**Records for the task**.
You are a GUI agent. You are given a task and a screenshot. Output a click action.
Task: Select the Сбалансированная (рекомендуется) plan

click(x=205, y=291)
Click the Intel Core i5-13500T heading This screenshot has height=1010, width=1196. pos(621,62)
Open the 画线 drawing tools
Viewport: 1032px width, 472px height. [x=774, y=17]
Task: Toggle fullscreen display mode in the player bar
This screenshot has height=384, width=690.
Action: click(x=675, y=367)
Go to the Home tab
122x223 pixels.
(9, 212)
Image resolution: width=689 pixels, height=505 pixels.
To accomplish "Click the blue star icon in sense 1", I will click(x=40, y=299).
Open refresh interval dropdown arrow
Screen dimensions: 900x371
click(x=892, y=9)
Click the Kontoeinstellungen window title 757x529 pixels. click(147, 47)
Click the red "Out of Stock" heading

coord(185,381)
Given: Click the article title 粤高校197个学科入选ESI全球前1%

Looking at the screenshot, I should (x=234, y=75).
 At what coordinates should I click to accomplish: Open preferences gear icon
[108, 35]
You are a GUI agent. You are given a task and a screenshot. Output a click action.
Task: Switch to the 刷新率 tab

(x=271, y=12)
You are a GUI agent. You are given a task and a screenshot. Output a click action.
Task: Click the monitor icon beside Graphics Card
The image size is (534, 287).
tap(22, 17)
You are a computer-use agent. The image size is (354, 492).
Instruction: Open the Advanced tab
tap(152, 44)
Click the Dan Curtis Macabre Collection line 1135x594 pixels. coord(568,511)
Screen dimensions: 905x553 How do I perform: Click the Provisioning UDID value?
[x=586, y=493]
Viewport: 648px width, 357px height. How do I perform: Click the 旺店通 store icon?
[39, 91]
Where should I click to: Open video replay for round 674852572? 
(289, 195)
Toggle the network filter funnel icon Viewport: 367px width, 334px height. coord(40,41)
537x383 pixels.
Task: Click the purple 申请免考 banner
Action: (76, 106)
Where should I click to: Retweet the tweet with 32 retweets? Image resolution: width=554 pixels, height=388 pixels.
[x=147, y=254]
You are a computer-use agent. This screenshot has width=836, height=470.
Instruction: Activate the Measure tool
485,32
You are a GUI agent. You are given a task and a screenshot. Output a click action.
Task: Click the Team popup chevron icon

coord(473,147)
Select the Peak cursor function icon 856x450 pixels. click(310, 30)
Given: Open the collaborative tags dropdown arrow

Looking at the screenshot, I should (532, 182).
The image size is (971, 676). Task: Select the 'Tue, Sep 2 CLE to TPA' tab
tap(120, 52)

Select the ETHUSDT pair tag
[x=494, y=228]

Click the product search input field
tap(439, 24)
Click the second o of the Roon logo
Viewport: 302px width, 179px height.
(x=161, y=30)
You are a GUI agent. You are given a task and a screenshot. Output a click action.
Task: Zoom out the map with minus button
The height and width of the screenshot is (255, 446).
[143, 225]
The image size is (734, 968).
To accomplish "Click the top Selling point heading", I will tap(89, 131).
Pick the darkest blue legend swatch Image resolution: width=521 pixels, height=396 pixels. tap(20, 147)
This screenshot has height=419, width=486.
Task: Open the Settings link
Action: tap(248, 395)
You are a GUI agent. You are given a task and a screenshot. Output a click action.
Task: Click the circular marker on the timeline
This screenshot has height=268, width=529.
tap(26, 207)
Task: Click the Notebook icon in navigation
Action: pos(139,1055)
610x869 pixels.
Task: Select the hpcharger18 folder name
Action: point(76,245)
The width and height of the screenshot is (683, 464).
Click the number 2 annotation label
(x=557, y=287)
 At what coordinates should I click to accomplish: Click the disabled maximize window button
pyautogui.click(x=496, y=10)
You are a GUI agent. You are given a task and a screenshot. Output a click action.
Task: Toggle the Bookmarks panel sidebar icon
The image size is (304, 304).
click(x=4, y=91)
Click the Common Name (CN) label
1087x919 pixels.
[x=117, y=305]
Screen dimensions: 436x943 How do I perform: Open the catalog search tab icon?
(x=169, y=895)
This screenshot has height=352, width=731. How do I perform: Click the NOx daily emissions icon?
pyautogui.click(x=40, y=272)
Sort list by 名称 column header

**Aim of the exercise**.
Print each record word for word.

**Written response**.
You are a GUI agent. You are given a task and a screenshot. Output a click action.
Task: Select the Сбалансированная (рекомендуется) plan

click(x=205, y=291)
Click the Intel Core i5-13500T heading This screenshot has height=1010, width=1196. pos(621,62)
Open the 画线 drawing tools
Viewport: 1032px width, 472px height. [x=774, y=17]
Task: Toggle fullscreen display mode in the player bar
This screenshot has height=384, width=690.
Action: click(x=675, y=367)
Go to the Home tab
122x223 pixels.
(9, 212)
Image resolution: width=689 pixels, height=505 pixels.
To accomplish "Click the blue star icon in sense 1", I will click(x=40, y=299).
Open refresh interval dropdown arrow
Screen dimensions: 900x371
click(x=892, y=9)
Click the Kontoeinstellungen window title 757x529 pixels. click(147, 47)
Click the red "Out of Stock" heading

coord(185,381)
Given: Click the article title 粤高校197个学科入选ESI全球前1%

Looking at the screenshot, I should (x=234, y=75).
 At what coordinates should I click to accomplish: Open preferences gear icon
[108, 35]
You are a GUI agent. You are given a task and a screenshot. Output a click action.
Task: Switch to the 刷新率 tab

(x=271, y=12)
You are a GUI agent. You are given a task and a screenshot. Output a click action.
Task: Click the monitor icon beside Graphics Card
The image size is (534, 287).
tap(22, 17)
You are a computer-use agent. The image size is (354, 492).
Instruction: Open the Advanced tab
tap(152, 44)
Click the Dan Curtis Macabre Collection line 1135x594 pixels. coord(568,511)
Screen dimensions: 905x553 How do I perform: Click the Provisioning UDID value?
[x=586, y=493]
Viewport: 648px width, 357px height. How do I perform: Click the 旺店通 store icon?
[39, 91]
Where should I click to: Open video replay for round 674852572? 
(289, 195)
Toggle the network filter funnel icon Viewport: 367px width, 334px height. coord(40,41)
537x383 pixels.
Task: Click the purple 申请免考 banner
Action: (76, 106)
Where should I click to: Retweet the tweet with 32 retweets? Image resolution: width=554 pixels, height=388 pixels.
[x=147, y=254]
You are a computer-use agent. This screenshot has width=836, height=470.
Instruction: Activate the Measure tool
485,32
You are a GUI agent. You are given a task and a screenshot. Output a click action.
Task: Click the Team popup chevron icon

coord(473,147)
Select the Peak cursor function icon 856x450 pixels. click(310, 30)
Given: Open the collaborative tags dropdown arrow

Looking at the screenshot, I should (532, 182).
The image size is (971, 676). Task: Select the 'Tue, Sep 2 CLE to TPA' tab
tap(120, 52)

Select the ETHUSDT pair tag
[x=494, y=228]

Click the product search input field
tap(439, 24)
Click the second o of the Roon logo
Viewport: 302px width, 179px height.
(x=161, y=30)
You are a GUI agent. You are given a task and a screenshot. Output a click action.
Task: Zoom out the map with minus button
The height and width of the screenshot is (255, 446).
[143, 225]
The image size is (734, 968).
To accomplish "Click the top Selling point heading", I will tap(89, 131).
Pick the darkest blue legend swatch Image resolution: width=521 pixels, height=396 pixels. tap(20, 147)
This screenshot has height=419, width=486.
Task: Open the Settings link
Action: tap(248, 395)
You are a GUI agent. You are given a task and a screenshot. Output a click action.
Task: Click the circular marker on the timeline
This screenshot has height=268, width=529.
tap(26, 207)
Task: Click the Notebook icon in navigation
Action: pos(139,1055)
610x869 pixels.
Task: Select the hpcharger18 folder name
Action: point(76,245)
The width and height of the screenshot is (683, 464).
Click the number 2 annotation label
(x=557, y=287)
 At what coordinates should I click to accomplish: Click the disabled maximize window button
pyautogui.click(x=496, y=10)
You are a GUI agent. You are given a task and a screenshot. Output a click action.
Task: Toggle the Bookmarks panel sidebar icon
The image size is (304, 304).
click(x=4, y=91)
Click the Common Name (CN) label
1087x919 pixels.
[x=117, y=305]
Screen dimensions: 436x943 How do I perform: Open the catalog search tab icon?
(x=169, y=895)
This screenshot has height=352, width=731. How do I perform: Click the NOx daily emissions icon?
pyautogui.click(x=40, y=272)
Sort list by 名称 column header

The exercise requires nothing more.